We leverage both Quanta 10Gbps/400Gbps switches running Cumulus Linux for top of rack switches. The switches are connected to spine switches in a Layer 3 Clos architecture to provide maximum flexibility and scalability.
Extensive use of BGP
Our network makes extensive use of BGP not only on switches but also on some compute nodes. It also leverages IS-IS in parts of the network. Being able to utilize Quagga on both switches and servers helped provide a consistent and familiar experience.
“With Cumulus Linux, manual configuration is no longer needed for provisioning new racks, applying new policy or responding to security advisories. The lifecycle is now entirely automated.”
— Alan Meadows, Chief Architect at NephoScale
With Cumulus Linux, the process of provisioning and configuration management is entirely automated. When the switch boots for the first time, it retrieves the Cumulus Linux OS image and installs the OS almost instantly. Configuration management tools then take over the auto provisioning process. There is no need for an administrator to log in to the box, as all server and network provisioning is automated by software.
We make extensive use of Chef as a configuration management tool on the network infrastructure. Using configuration management tools to provision and update switches is extremely important because it guarantees that there is no discrepancy among all the switches running Cumulus Linux in various environments. This could not be guaranteed with manual configuration. Switches running Cumulus Linux are provisioned with Chef, and all user accounts and configurations in the infrastructure are driven by Chef.

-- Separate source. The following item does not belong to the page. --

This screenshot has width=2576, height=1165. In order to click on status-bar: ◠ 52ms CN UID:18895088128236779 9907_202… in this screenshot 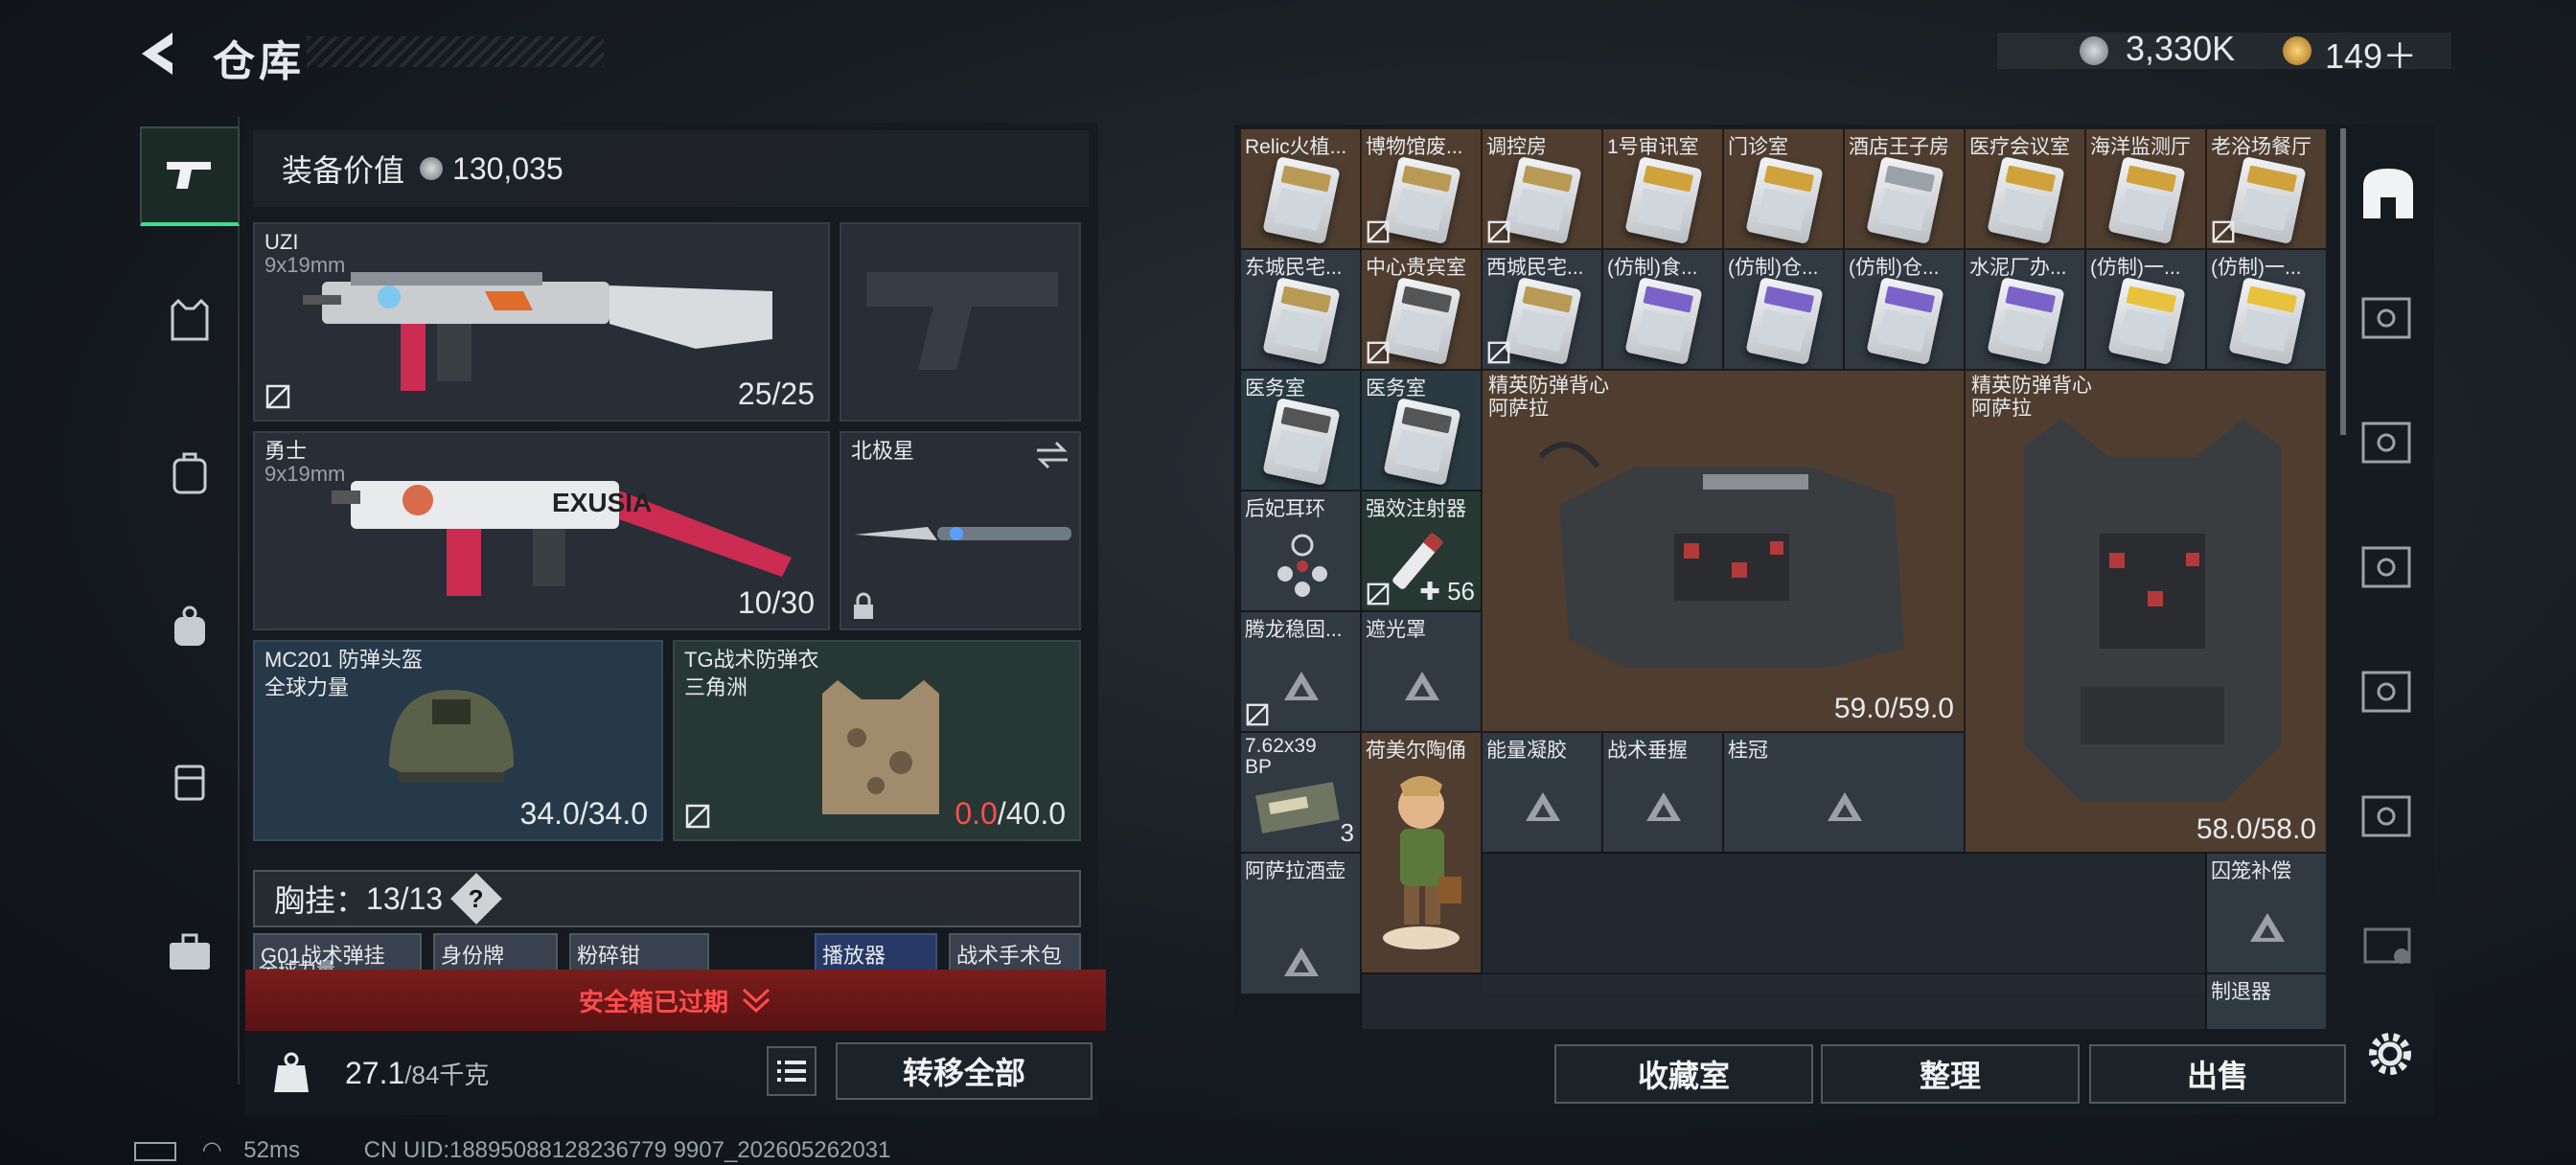, I will do `click(512, 1150)`.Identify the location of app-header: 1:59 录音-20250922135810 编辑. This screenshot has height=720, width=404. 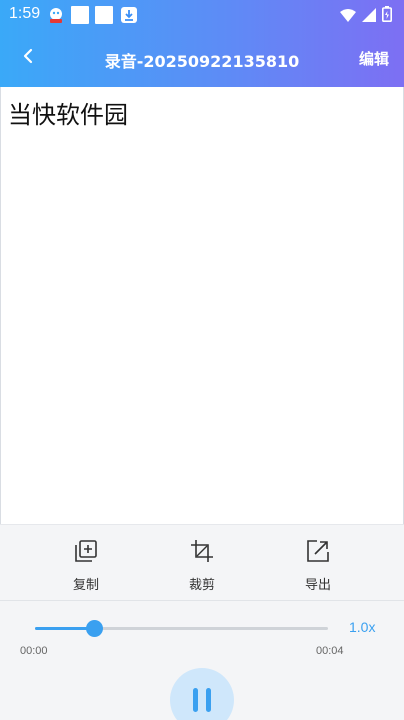
(202, 44).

Using Linux as a platform is not limited to configuration management. We use industry-standard tools and internal tools to monitor systems. We have written plugins for Nagios that run on Cumulus Linux switches and publishes Cumulus Linux statistics into Graphite. The entire network leverages sFlow (through inMon’s sFlow) to help trend capacity and pinpoint something out of the ordinary like an attack. We also have written our own agent to interact with the switch. Further simplification is being introduced by leveraging Prescriptive Topology Manager from Cumulus Networks. PTM is a cable and peer verification utility that ensures that new zones are cabled the way they are expected to be.

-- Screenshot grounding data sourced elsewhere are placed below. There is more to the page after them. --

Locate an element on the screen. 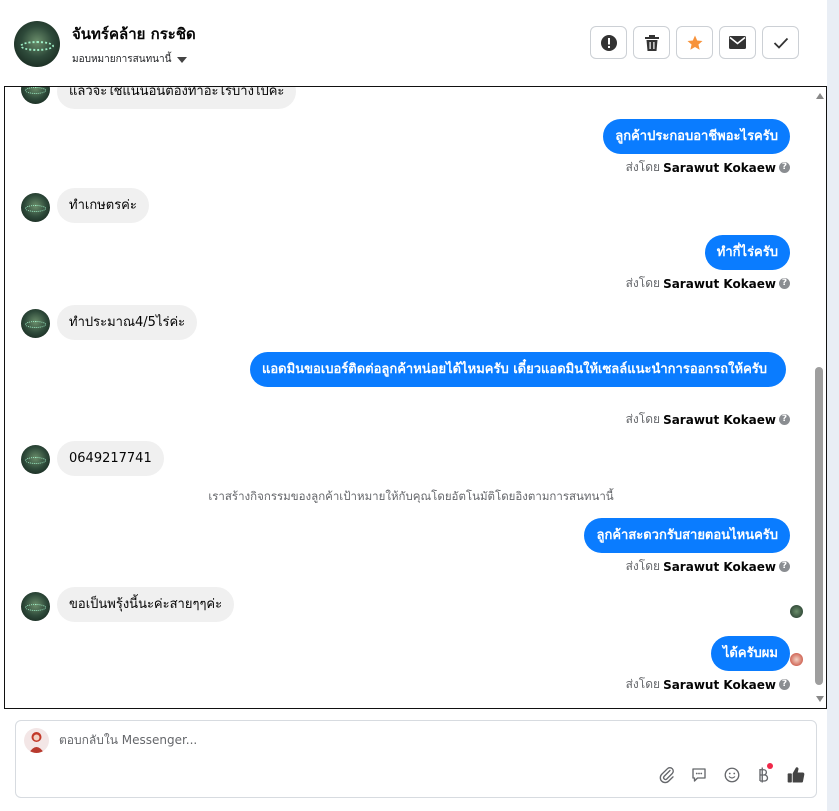 This screenshot has width=839, height=811. incoming-message: 0649217741 is located at coordinates (110, 458). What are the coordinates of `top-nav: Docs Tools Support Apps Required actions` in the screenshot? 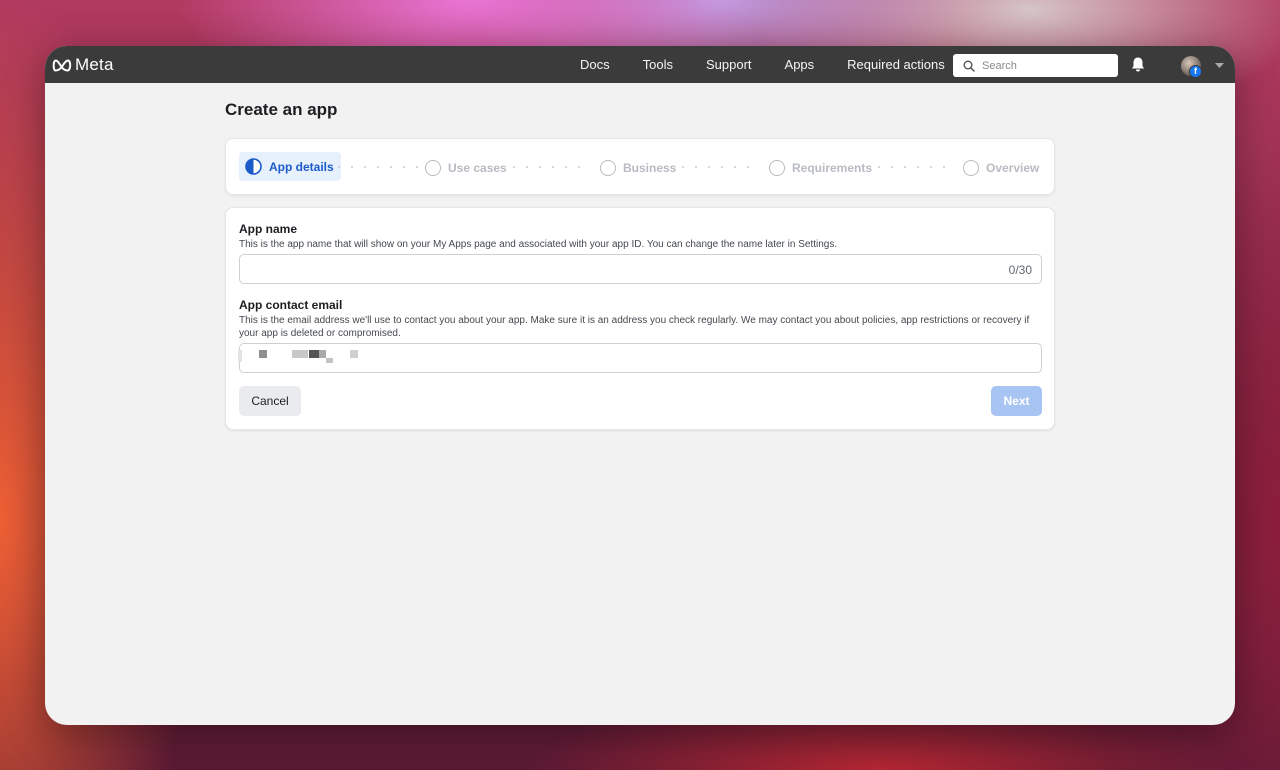 It's located at (779, 64).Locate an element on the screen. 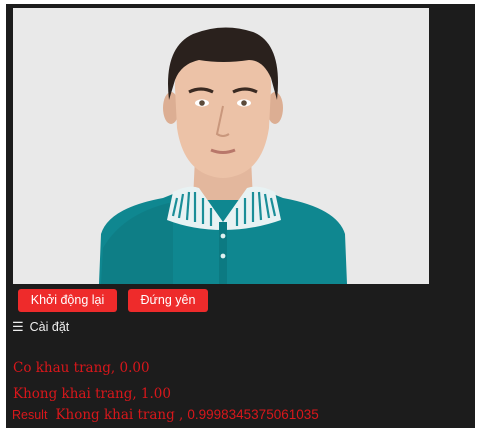 The width and height of the screenshot is (483, 432). restart-button: Khởi động lại is located at coordinates (68, 300).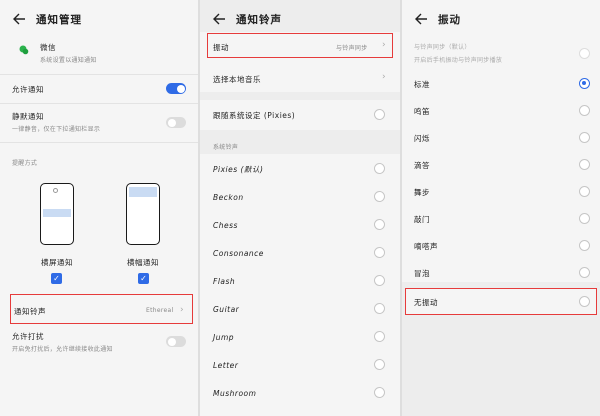 The image size is (600, 416). I want to click on tone-label: Chess, so click(226, 225).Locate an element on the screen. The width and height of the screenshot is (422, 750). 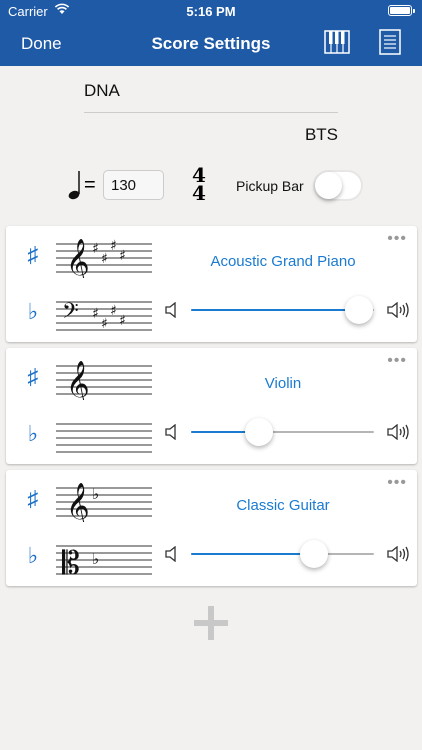
bass-staff: 𝄢 ♯ ♯ ♯ ♯ is located at coordinates (104, 316).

With the SDN/NFV and Software-defined-datacenter technology we have developed at NephoScale and out partnership with Cumulus Networks our business we successfully created a highly agile and flexible network infrastructure that requires few manual interventions and thus fewer people are required to operate and manage it. Doing more with less is our goal, and in the case that goal has been achieved with fantastic results. From a savings standpoint, we have experienced a drastic reduction in OpEx using automation, expanding use of existing data center tools, and leveraging the transparency of a native Linux distribution. We also realized additional savings based on CapEx cost reductions of at least 3x per 10G port over “traditional” 10G providers.

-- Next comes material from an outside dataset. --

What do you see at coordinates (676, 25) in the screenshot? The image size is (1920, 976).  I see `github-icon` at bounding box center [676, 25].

We realized OpEx savings because:
Network Deployment time is much Faster than Before
We can can deploy new racks, new zones faster today- Where it used to take a couple of days to expand the network, now it takes less than a day, including the time to cable and install the rack. Installing the OS and applying standard configurations with configuration management tools accounts for most of the savings.
The Network is Extremely Reliable due to Increased Automation and Consistency
Consistent configurations- Leveraging Chef for configuration management eliminates hard to troubleshoot esoteric networking problems that arise from minor discrepancies in switch configurations because the configuration.